======== Recorded information ========

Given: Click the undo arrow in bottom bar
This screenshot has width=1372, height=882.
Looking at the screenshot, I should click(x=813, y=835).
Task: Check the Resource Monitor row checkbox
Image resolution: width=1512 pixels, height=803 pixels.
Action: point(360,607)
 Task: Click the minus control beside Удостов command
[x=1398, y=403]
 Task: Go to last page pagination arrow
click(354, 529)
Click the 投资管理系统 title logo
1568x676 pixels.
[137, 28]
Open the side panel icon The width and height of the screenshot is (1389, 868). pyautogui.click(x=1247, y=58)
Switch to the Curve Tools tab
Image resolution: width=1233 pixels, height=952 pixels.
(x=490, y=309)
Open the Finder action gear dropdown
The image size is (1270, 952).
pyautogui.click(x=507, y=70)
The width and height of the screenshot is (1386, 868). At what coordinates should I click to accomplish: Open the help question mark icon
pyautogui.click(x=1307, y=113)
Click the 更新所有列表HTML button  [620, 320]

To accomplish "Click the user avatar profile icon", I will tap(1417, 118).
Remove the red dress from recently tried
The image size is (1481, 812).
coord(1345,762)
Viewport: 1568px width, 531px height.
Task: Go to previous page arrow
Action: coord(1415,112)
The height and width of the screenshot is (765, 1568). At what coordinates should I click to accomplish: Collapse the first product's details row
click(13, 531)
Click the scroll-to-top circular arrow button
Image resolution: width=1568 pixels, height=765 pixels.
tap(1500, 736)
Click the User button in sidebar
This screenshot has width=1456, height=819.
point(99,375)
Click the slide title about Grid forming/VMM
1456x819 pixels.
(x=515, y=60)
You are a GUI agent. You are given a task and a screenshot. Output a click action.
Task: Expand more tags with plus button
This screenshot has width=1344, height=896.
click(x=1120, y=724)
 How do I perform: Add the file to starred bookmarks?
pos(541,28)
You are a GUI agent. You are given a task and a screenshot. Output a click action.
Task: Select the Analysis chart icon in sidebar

========

- Work required:
From the line containing "1456x819 pixels." down to the last line of the data above, copy every line exactly; leave out all other lines.

- Expected answer:
1456x819 pixels.
(x=515, y=60)
You are a GUI agent. You are given a task and a screenshot. Output a click action.
Task: Expand more tags with plus button
This screenshot has width=1344, height=896.
click(x=1120, y=724)
 How do I perform: Add the file to starred bookmarks?
pos(541,28)
You are a GUI agent. You are given a task and a screenshot. Output a click action.
Task: Select the Analysis chart icon in sidebar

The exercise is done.